Return every line below in which "will" appears.

▶ **Data**

--

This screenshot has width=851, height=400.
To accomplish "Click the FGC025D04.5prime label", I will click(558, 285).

--

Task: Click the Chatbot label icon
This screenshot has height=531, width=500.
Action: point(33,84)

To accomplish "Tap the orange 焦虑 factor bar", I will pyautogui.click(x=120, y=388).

--

▶ **Response**
To accomplish "Click the FGC025D04.5prime label", I will click(558, 285).
To accomplish "Tap the orange 焦虑 factor bar", I will pyautogui.click(x=120, y=388).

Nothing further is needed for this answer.